■ MATERIAL PROVIDED:
════════
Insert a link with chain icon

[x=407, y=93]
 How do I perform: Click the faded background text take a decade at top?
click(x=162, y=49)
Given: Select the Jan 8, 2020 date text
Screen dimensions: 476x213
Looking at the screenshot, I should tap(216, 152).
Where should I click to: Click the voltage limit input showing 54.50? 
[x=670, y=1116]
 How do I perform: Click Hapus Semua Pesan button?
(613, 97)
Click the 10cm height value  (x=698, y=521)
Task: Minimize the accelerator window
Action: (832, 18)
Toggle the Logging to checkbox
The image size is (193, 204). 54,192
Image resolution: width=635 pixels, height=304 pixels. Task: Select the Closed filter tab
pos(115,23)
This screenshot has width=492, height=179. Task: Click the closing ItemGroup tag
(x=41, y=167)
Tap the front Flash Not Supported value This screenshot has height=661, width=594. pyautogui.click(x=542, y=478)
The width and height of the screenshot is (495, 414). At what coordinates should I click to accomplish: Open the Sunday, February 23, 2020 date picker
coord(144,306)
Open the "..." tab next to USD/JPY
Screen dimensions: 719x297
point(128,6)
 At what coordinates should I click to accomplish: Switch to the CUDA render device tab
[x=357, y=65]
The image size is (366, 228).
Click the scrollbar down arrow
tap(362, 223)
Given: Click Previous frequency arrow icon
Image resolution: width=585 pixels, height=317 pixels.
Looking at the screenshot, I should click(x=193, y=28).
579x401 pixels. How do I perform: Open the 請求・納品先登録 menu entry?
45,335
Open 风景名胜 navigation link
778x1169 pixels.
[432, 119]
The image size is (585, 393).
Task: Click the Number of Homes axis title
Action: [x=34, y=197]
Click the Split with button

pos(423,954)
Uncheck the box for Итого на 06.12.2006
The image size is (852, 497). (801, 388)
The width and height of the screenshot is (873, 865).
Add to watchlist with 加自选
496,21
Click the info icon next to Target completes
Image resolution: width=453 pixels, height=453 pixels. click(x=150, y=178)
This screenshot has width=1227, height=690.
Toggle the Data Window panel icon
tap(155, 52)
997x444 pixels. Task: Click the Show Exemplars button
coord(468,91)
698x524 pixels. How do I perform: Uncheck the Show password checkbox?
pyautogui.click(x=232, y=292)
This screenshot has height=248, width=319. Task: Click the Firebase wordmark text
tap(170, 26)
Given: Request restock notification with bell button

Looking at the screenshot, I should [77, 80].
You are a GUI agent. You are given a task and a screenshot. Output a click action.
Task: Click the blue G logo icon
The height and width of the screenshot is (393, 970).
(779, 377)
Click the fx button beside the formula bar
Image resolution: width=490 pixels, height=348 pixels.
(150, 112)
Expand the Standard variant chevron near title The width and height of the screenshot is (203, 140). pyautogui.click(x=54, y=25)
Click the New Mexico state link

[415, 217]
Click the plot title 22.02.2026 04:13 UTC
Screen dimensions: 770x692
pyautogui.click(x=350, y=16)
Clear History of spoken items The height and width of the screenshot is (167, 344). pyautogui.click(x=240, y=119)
════════
Could you write out the material above exactly as it appears?

■ OUTPUT BELOW:
Insert a link with chain icon

[x=407, y=93]
 How do I perform: Click the faded background text take a decade at top?
click(x=162, y=49)
Given: Select the Jan 8, 2020 date text
Screen dimensions: 476x213
Looking at the screenshot, I should tap(216, 152).
Where should I click to: Click the voltage limit input showing 54.50? 
[x=670, y=1116]
 How do I perform: Click Hapus Semua Pesan button?
(613, 97)
Click the 10cm height value  (x=698, y=521)
Task: Minimize the accelerator window
Action: (832, 18)
Toggle the Logging to checkbox
The image size is (193, 204). 54,192
Image resolution: width=635 pixels, height=304 pixels. Task: Select the Closed filter tab
pos(115,23)
This screenshot has width=492, height=179. Task: Click the closing ItemGroup tag
(x=41, y=167)
Tap the front Flash Not Supported value This screenshot has height=661, width=594. pyautogui.click(x=542, y=478)
The width and height of the screenshot is (495, 414). At what coordinates should I click to accomplish: Open the Sunday, February 23, 2020 date picker
coord(144,306)
Open the "..." tab next to USD/JPY
Screen dimensions: 719x297
point(128,6)
 At what coordinates should I click to accomplish: Switch to the CUDA render device tab
[x=357, y=65]
The image size is (366, 228).
Click the scrollbar down arrow
tap(362, 223)
Given: Click Previous frequency arrow icon
Image resolution: width=585 pixels, height=317 pixels.
Looking at the screenshot, I should click(x=193, y=28).
579x401 pixels. How do I perform: Open the 請求・納品先登録 menu entry?
45,335
Open 风景名胜 navigation link
778x1169 pixels.
[432, 119]
The image size is (585, 393).
Task: Click the Number of Homes axis title
Action: [x=34, y=197]
Click the Split with button

pos(423,954)
Uncheck the box for Итого на 06.12.2006
The image size is (852, 497). (801, 388)
The width and height of the screenshot is (873, 865).
Add to watchlist with 加自选
496,21
Click the info icon next to Target completes
Image resolution: width=453 pixels, height=453 pixels. click(x=150, y=178)
This screenshot has width=1227, height=690.
Toggle the Data Window panel icon
tap(155, 52)
997x444 pixels. Task: Click the Show Exemplars button
coord(468,91)
698x524 pixels. How do I perform: Uncheck the Show password checkbox?
pyautogui.click(x=232, y=292)
This screenshot has height=248, width=319. Task: Click the Firebase wordmark text
tap(170, 26)
Given: Request restock notification with bell button

Looking at the screenshot, I should [77, 80].
You are a GUI agent. You are given a task and a screenshot. Output a click action.
Task: Click the blue G logo icon
The height and width of the screenshot is (393, 970).
(779, 377)
Click the fx button beside the formula bar
Image resolution: width=490 pixels, height=348 pixels.
(150, 112)
Expand the Standard variant chevron near title The width and height of the screenshot is (203, 140). pyautogui.click(x=54, y=25)
Click the New Mexico state link

[415, 217]
Click the plot title 22.02.2026 04:13 UTC
Screen dimensions: 770x692
pyautogui.click(x=350, y=16)
Clear History of spoken items The height and width of the screenshot is (167, 344). pyautogui.click(x=240, y=119)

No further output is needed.